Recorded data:
══════

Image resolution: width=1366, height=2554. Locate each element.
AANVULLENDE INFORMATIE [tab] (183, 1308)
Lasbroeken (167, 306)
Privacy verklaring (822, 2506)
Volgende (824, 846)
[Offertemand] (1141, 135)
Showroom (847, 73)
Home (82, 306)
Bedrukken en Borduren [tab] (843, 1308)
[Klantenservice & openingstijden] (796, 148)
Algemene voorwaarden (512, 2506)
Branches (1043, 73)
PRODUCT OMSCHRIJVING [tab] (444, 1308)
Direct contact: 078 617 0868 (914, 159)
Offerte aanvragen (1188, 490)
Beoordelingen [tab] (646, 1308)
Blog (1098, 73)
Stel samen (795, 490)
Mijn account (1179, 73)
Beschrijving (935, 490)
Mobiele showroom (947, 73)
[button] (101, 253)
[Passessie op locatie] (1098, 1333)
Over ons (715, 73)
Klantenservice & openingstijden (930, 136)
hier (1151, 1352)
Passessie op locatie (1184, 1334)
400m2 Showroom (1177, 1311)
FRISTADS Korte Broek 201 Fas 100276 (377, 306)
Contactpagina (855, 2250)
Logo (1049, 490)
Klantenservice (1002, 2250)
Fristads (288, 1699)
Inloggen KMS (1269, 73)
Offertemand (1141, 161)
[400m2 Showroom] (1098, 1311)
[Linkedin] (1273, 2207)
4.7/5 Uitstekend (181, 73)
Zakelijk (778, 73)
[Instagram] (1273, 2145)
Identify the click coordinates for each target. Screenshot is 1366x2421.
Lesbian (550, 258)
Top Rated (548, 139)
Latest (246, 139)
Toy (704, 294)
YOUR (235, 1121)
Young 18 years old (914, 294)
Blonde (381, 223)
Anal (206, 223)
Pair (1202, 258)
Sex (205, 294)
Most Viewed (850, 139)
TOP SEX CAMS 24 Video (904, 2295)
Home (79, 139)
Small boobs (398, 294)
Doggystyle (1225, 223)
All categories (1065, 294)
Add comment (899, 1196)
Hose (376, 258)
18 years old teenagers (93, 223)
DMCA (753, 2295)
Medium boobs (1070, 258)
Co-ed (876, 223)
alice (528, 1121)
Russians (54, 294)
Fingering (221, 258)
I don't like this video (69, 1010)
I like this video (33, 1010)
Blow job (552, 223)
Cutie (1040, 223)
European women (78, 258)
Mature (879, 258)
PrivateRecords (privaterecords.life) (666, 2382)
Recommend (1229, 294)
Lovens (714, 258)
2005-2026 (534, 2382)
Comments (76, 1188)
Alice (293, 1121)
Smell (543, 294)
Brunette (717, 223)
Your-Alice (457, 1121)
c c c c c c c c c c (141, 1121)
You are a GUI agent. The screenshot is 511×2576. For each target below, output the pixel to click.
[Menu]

══════

Task description -
Transcribe the records above exactly, but only from the line that contains "Over ons (715, 73)" through their final line, inclusive.

Problem solution -
Over ons (715, 73)
Klantenservice & openingstijden (930, 136)
hier (1151, 1352)
Passessie op locatie (1184, 1334)
400m2 Showroom (1177, 1311)
FRISTADS Korte Broek 201 Fas 100276 (377, 306)
Contactpagina (855, 2250)
Logo (1049, 490)
Klantenservice (1002, 2250)
Fristads (288, 1699)
Inloggen KMS (1269, 73)
Offertemand (1141, 161)
[400m2 Showroom] (1098, 1311)
[Linkedin] (1273, 2207)
4.7/5 Uitstekend (181, 73)
Zakelijk (778, 73)
[Instagram] (1273, 2145)
Identify the click coordinates for each target. Screenshot is 1366x2421.
Lesbian (550, 258)
Top Rated (548, 139)
Latest (246, 139)
Toy (704, 294)
YOUR (235, 1121)
Young 18 years old (914, 294)
Blonde (381, 223)
Anal (206, 223)
Pair (1202, 258)
Sex (205, 294)
Most Viewed (850, 139)
TOP SEX CAMS 24 Video (904, 2295)
Home (79, 139)
Small boobs (398, 294)
Doggystyle (1225, 223)
All categories (1065, 294)
Add comment (899, 1196)
Hose (376, 258)
18 years old teenagers (93, 223)
DMCA (753, 2295)
Medium boobs (1070, 258)
Co-ed (876, 223)
alice (528, 1121)
Russians (54, 294)
Fingering (221, 258)
I don't like this video (69, 1010)
I like this video (33, 1010)
Blow job (552, 223)
Cutie (1040, 223)
European women (78, 258)
Mature (879, 258)
PrivateRecords (privaterecords.life) (666, 2382)
Recommend (1229, 294)
Lovens (714, 258)
2005-2026 (534, 2382)
Comments (76, 1188)
Alice (293, 1121)
Smell (543, 294)
Brunette (717, 223)
Your-Alice (457, 1121)
c c c c c c c c c c (141, 1121)
You are a GUI agent. The screenshot is 511×2576. For each target below, output the pixel to click.
[Menu]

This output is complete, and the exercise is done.